## Passage for review
━━━━━━━━━━━━━━━━

Following a recent talk I gave at an SAP event, a comment I made comparing “Delivering Self-service” to “The War on Drugs” was picked up and questioned on Twitter. The 140 character limitation made it a little hard to explain exactly what I meant so I never really answered the question. I had reason to expand on this subject yesterday so thought I would convert this into a ‘blog post. I’m very curious to poll other people’s opinions on this subject so feel free to agree/disagree in the comments or on Twitter (@mcbobj)
Yesterday afternoon I wrote an email to SAP and asked them to stop using the term “self service” as a noun, and start using it as a verb. It’s not just SAP who do this of course but I’d like to see SAP take the lead on this. The reason that, in my opinion, “self-service” has failed to be delivered in countless BI projects I have witnessed over the last ten years is precisely because of what I, and many others, see as the misuse of the word.
Self-service is a verb, not a noun!
Self-service is not, in my opinion, something you deliver, it is something you do with something that is delivered.

━━━━━━━━━━━━━━━━

## Information supplied
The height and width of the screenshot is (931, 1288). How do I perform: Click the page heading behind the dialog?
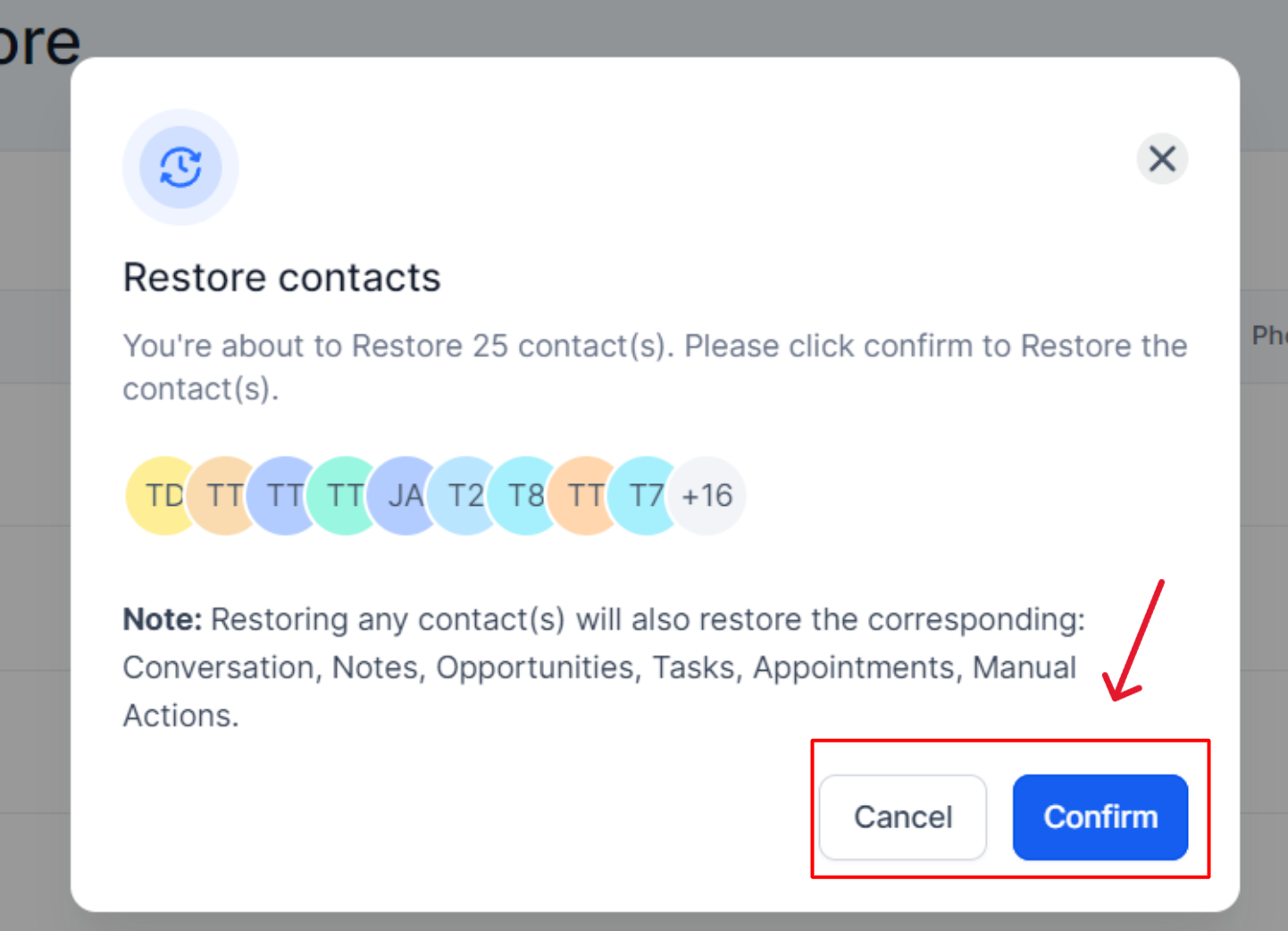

━━━━━━━━━━━━━━━━

## Instructions to follow
From the blog post above on self-service, would you extract word for word the part that opens with the words containing "Self-service is a" and closes with "that is delivered."?

## Written reply
Self-service is a verb, not a noun!
Self-service is not, in my opinion, something you deliver, it is something you do with something that is delivered.